Дверь со стороны пассажирского сиденья открылась, и в салон ввалился Эйнар Харнес. Франк не знал, где молодые ослоские адвокаты покупают свои костюмы, но явно не в тех магазинах, куда ходил он сам. Кроме того, он никогда не понимал, зачем нужны светлые костюмы. Костюм должен быть темным, и стоить он должен меньше пяти тысяч крон. Разницу в стоимости костюма Харнеса и его собственного лучше было бы положить на сберегательный счет, подумав о будущих поколениях, которым придется обеспечивать свои семьи и дальше строить страну. Или о ранней и приятной пенсии. Или о «порше-кайене».
Слышал, его перевели в изолятор, произнес Харнес, когда автомобиль начал движение от края тротуара перед входом в адвокатскую контору «Харнес и Фаллбаккен».
Он избил другого заключенного, ответил Франк.
Харнес поднял ухоженную бровь:
Ганди подрался?
Невозможно знать наверняка, что сделает наркоман. Но он четыре дня не принимал наркотиков, поэтому, думаю, будет очень сговорчивым.
Да, я слышал, дело касалось его семьи.
Что именно вы слышали?
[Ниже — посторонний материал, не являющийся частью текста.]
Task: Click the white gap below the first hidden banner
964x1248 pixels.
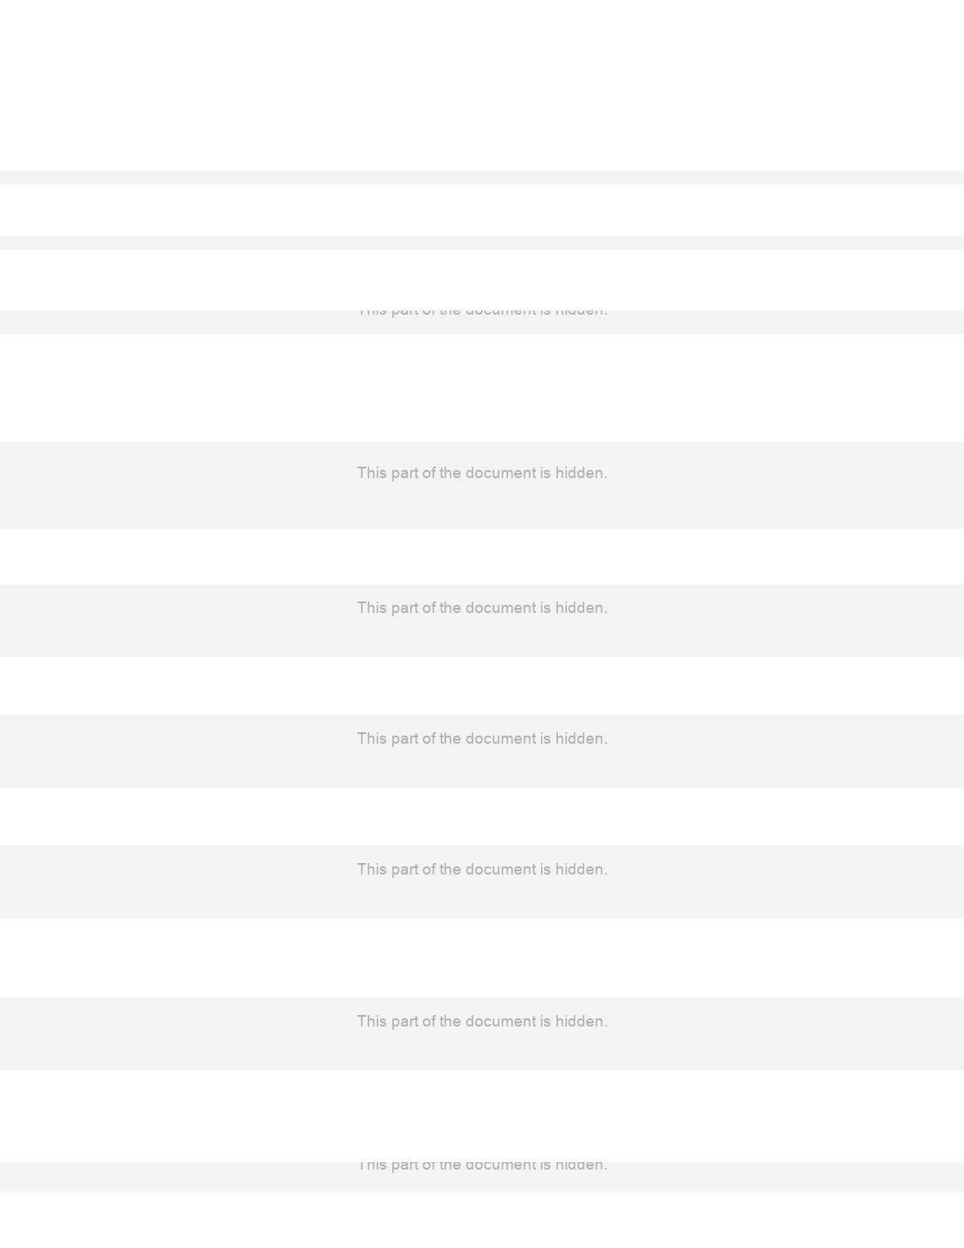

Франк просигналил медленной «королле».
Только то, что известно всем. Есть что-то еще?
Нет.
Арильд Франк втиснулся перед кабриолетом «мерседес». Вчера он заходил в изолятор. В камере только что убрали рвоту. Парень сидел в углу, скрючившись под шерстяным одеялом.
Франк никогда не был знаком с Абом Лофтхусом, но знал, что сын пошел по стопам отца. Как и отец, он занимался борьбой и стал настолько многообещающим спортсменом, что газета «Афтенпостен» прочила ему карьеру в национальной сборной. А теперь он сидит в вонючей камере, дрожит как осиновый листок и всхлипывает, как девчонка. В отходняке все мы одинаковые.
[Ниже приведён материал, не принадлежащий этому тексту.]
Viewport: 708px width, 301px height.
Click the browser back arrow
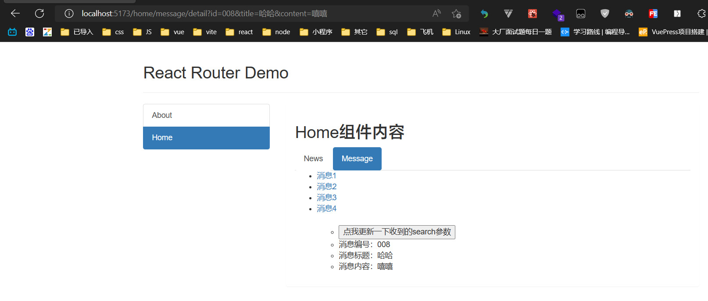pos(15,14)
Они остановились у будки охраны, Эйнар Харнес предъявил удостоверение, и шлагбаум открылся. «Порше-кайен» припарковался на своем обычном месте. Франк и Харнес прошли через главный вход, где Харнеса зарегистрировали. Обычно Франк проводил Харнеса через дверь раздевалки, чтобы избежать регистрации. Он не хотел давать повод для пересудов о том, почему адвокат с репутацией Харнеса так часто посещает Гостюрьму.
Допросы заключенных обычно проводились в Полицейском управлении, но на этот раз Франк попросил разрешения сделать это в тюрьме, поскольку заключенный находился в изоляторе.
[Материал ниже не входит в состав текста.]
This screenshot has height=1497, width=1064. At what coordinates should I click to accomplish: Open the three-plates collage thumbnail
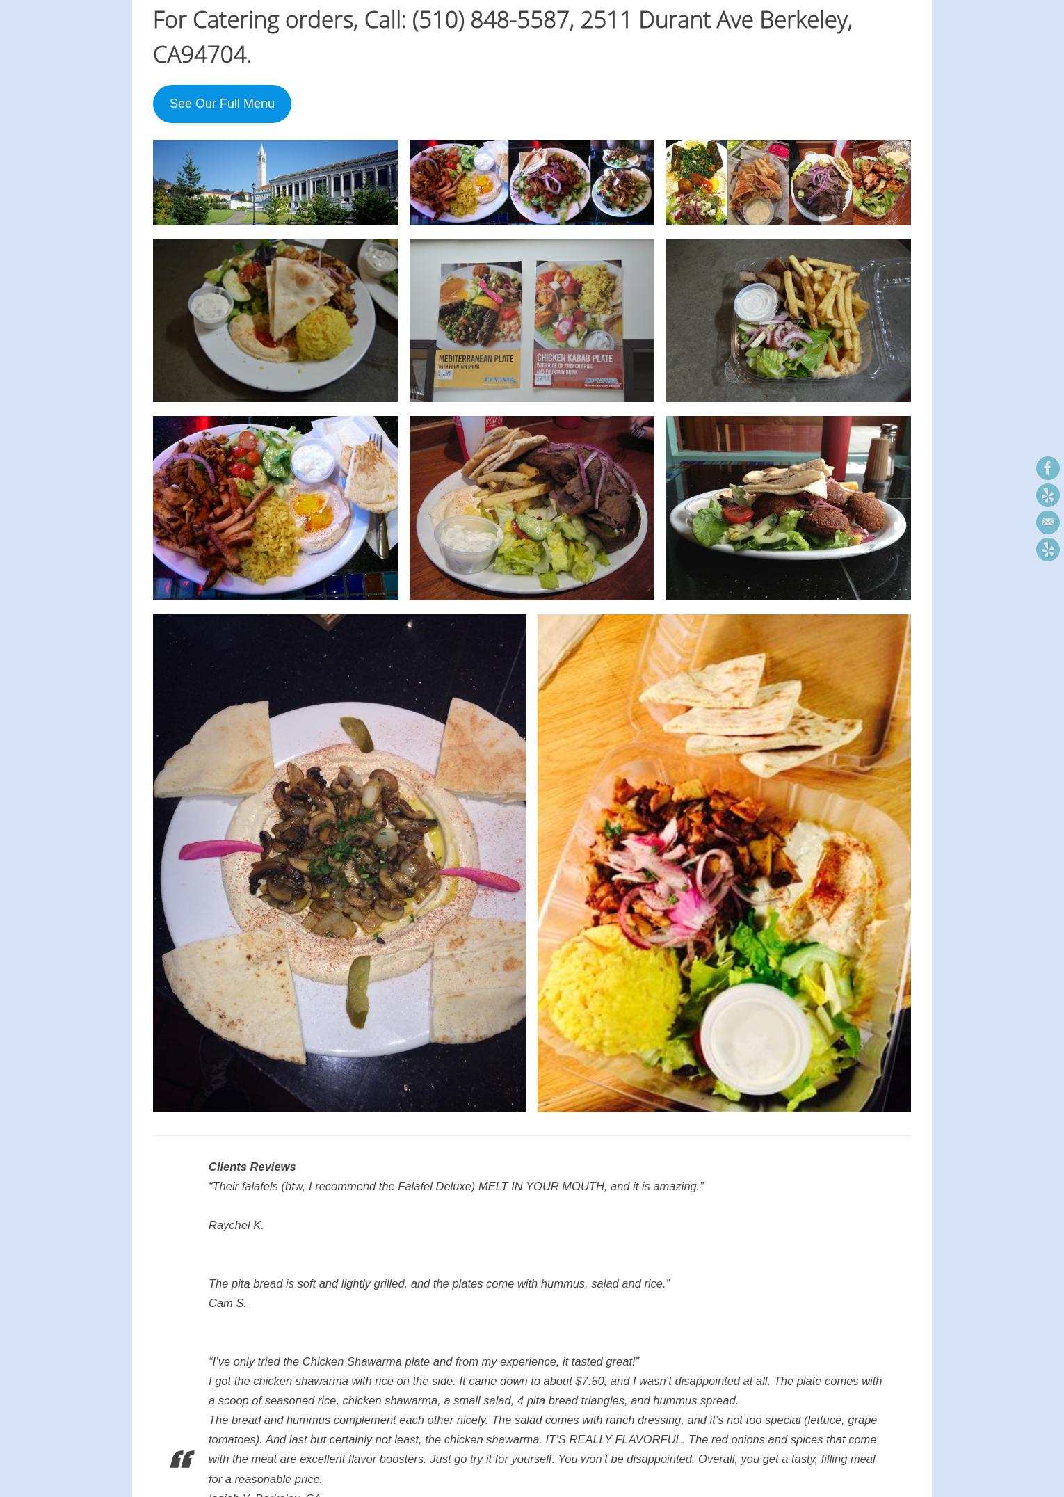pos(531,182)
Одну из свободных камер убрали и приготовили для допроса. У стола сидели полицейский и полицейская в штатском. Франк уже видел их раньше, но не помнил фамилий. Человек, находившийся по другую сторону стола, был настолько бледным, что почти сливался с белоснежной стеной камеры. Голова его свесилась на грудь, а руки вцепились в краешек стола, как будто комната кренилась.
Ну что, Сонни, оживленно сказал Харнес, опуская руку на плечо парня. Ты готов?
Сотрудница полиции кашлянула:
Кажется, он уже закончил.
Харнес едва заметно улыбнулся ей и поднял бровь:
Что вы имеете в виду? Вы ведь не начали допрос без присутствия адвоката?
Он сказал, что ему необязательно дожидаться вас, сказал полицейский.